Directions
Please give a word-for-word repeat of the line containing "Open the text" and all lines that come after it in the entries below, ending at the last line.

Pixel coordinate grounding data
══════
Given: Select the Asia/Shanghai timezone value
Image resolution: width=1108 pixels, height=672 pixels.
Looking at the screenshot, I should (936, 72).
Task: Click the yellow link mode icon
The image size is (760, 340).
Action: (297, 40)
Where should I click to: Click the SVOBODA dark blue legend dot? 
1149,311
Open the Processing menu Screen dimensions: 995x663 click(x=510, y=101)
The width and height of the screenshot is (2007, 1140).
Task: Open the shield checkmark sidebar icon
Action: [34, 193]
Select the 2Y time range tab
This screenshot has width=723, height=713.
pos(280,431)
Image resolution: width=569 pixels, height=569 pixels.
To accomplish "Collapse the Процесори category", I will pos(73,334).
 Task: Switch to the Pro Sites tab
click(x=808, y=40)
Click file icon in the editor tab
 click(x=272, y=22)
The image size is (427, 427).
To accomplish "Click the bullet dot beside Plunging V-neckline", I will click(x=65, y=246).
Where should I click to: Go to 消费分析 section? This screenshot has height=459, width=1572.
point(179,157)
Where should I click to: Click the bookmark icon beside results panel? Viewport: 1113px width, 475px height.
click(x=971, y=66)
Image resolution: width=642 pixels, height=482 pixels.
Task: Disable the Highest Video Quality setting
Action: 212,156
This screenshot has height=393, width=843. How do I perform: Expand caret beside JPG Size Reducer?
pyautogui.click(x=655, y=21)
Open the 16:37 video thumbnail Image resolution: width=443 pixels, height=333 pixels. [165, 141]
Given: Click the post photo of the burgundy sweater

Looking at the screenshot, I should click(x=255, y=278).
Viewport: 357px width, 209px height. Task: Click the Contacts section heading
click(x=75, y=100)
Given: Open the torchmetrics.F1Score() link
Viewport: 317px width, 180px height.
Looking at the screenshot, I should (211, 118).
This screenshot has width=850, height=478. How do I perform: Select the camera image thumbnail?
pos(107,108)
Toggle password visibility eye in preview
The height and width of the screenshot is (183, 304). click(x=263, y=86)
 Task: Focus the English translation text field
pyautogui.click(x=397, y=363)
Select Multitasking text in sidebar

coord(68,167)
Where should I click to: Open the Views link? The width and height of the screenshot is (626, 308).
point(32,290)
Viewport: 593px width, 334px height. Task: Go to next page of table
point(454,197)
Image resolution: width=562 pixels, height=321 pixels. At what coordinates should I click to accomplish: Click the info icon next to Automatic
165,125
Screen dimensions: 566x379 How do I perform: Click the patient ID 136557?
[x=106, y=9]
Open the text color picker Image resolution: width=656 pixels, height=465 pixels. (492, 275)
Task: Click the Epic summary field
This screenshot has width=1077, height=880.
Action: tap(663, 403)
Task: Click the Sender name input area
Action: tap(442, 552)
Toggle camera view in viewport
══════
Exercise response
Open the text color picker Image resolution: width=656 pixels, height=465 pixels. (492, 275)
Task: Click the Epic summary field
This screenshot has width=1077, height=880.
Action: tap(663, 403)
Task: Click the Sender name input area
Action: tap(442, 552)
Toggle camera view in viewport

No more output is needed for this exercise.